* [Document extract]

______

Friday, April 30, 2010

Day 4

Had a busy day today lots to do. Went out this morning to pay hospital for Mel's surgery, then rang surgeon cause I was a little so got an appointment with him so Mel and I went to a cafe and had a drink while we waited. Went to our appointment and all is well I am just a paranoid mother lol. Then got a few odd jobs done and some cooking.

I am feeling pretty good at the moment I am still a little worried about going off my meds but it is still what I want so tomorrow I will be taking a smaller dose.

Ash start Netball tomorrow and she has never played before so it will be interesting but I am sure she will do well :)

Thursday, April 29, 2010

Day 3

Mel and I went on a road trip today to my Mum's over in Tauranga just so we could get out of the house and to pick up some moving boxes so we are ready when it's our time to leave this house.

I had an anxiety attack today it's my first one in such a long time but it was after I bought our lunch. I had a small binge today but when I bought the food Mel and Dad were with me so that could have caused it because normally I do that stuff on my own. I didn't eat as fast as I normally did I had a break and then kept some for later.

I feel like I have my binging under control most of the time but I have to accept I'm not perfect and I will slip up from time to time and that is ok I don't have to beat myself up about it.

My next thing is exercise I have to set my Wii up and get moving but something is stopping me I do enjoy using it and I get an excellant workout maybe it's because Mel is home it is something I like doing alone so over the weekend I will set it up again and then next week get back into a routine.

I need to work on setting myself some short term goals so I have something to work towards so thats another thing for me to work on.

______

* [Available data]
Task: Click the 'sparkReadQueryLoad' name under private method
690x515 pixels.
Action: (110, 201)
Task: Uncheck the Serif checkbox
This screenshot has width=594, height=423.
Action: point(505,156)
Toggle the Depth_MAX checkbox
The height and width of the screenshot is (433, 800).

______

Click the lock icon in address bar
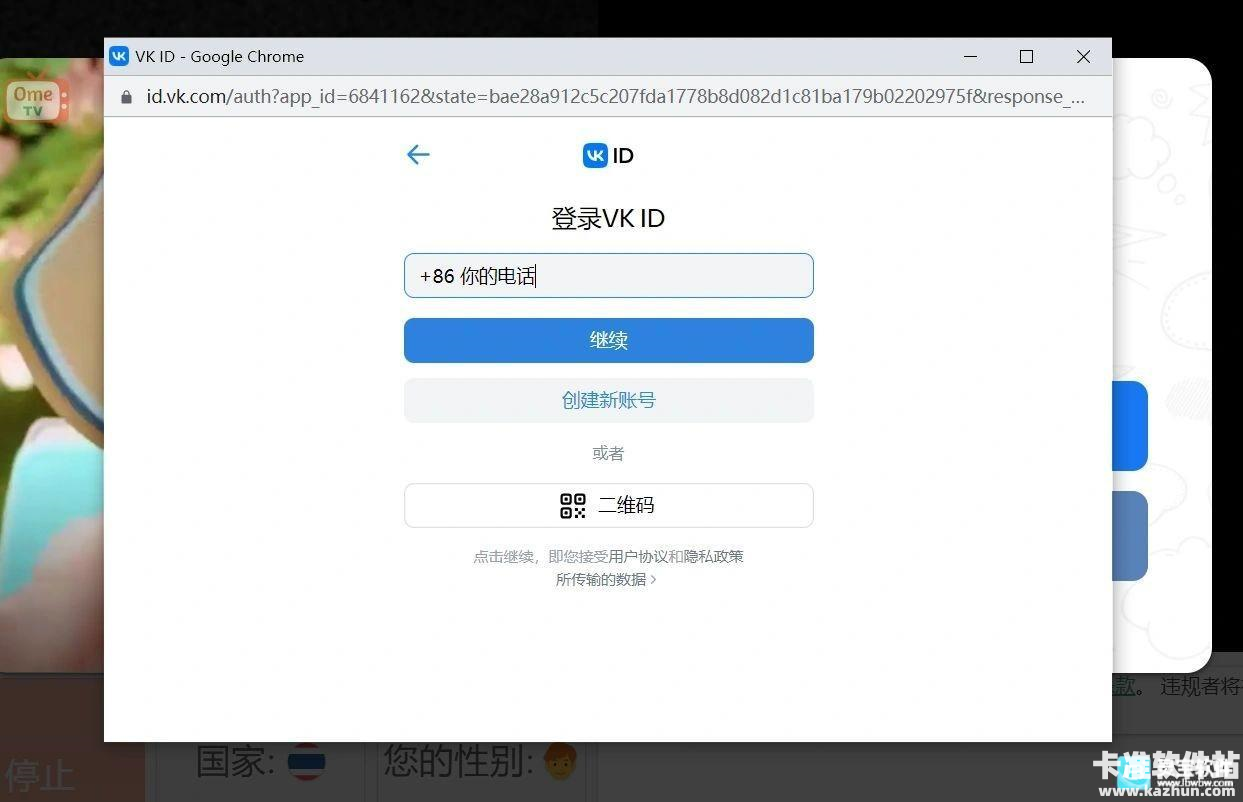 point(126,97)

______

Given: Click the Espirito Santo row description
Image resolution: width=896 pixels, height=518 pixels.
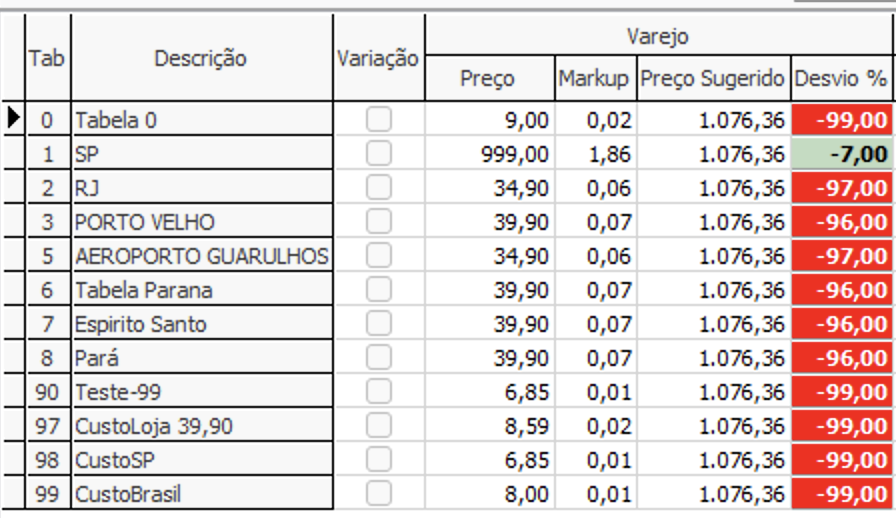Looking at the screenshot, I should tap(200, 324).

______

* [To do]
(a) Condense the paragraph of the diary above that begins "My next thing is exercise" into a short bulleted list, keeping its main facts.
(b) Carry on the personal diary above, picking up right after its final sentence.

* [Answer section]
(a)
- Exercise is the next thing to work on: setting up the Wii and getting moving.
- Something is holding me back, even though I enjoy the Wii and get an excellent workout from it.
- The reason may be that Mel is home, since I like exercising alone.
- Plan: set the Wii up again over the weekend, then get back into a routine next week.

(b)
Wednesday, April 28, 2010

Day 2

So how was today hmmm I had a rough sleep waking up a couple of times which I hate so much. Then I had to go out and get the kids pants for school and got lost and couldn't find the place which was so frustrating and I was getting very angry and Mel was getting annoyed to which didn't help much. I also have T.O.M which isn't being nice to me this time and I have been in a lot of pain. Eating wise I had Subway for lunch while we were out and as soon as we got home the land agent came over cause he wanted to get some quotes for redecorating the house.

I'm in 2 minds about what to do with the house I know if we stay until it's sold we will save money but part of me wants to move and just get out of here but then it will cost us more when we move. I know what the right thing to do is but I just want to move on.

I decided to stay on my meds for another week before I start going down now may not be the right time with everything else going on. I just want to do the right thing.

I weighed myself this morning so I know my start weight for this journey.

SW: 141.2kgs
CW:141.2kgs
GW:85kgs

Tuesday, April 27, 2010

New Beginnings

I have done this before so many times but I am hoping this will be the last hehe. Basically I was diagnosed with an eating disorder which I am working on and getting help with it and I am also stopping my depression meds so I guess this Blog is a way for me to write down my feelings, my food diary and whatever I need to keep track of my weight, feelings and life in general.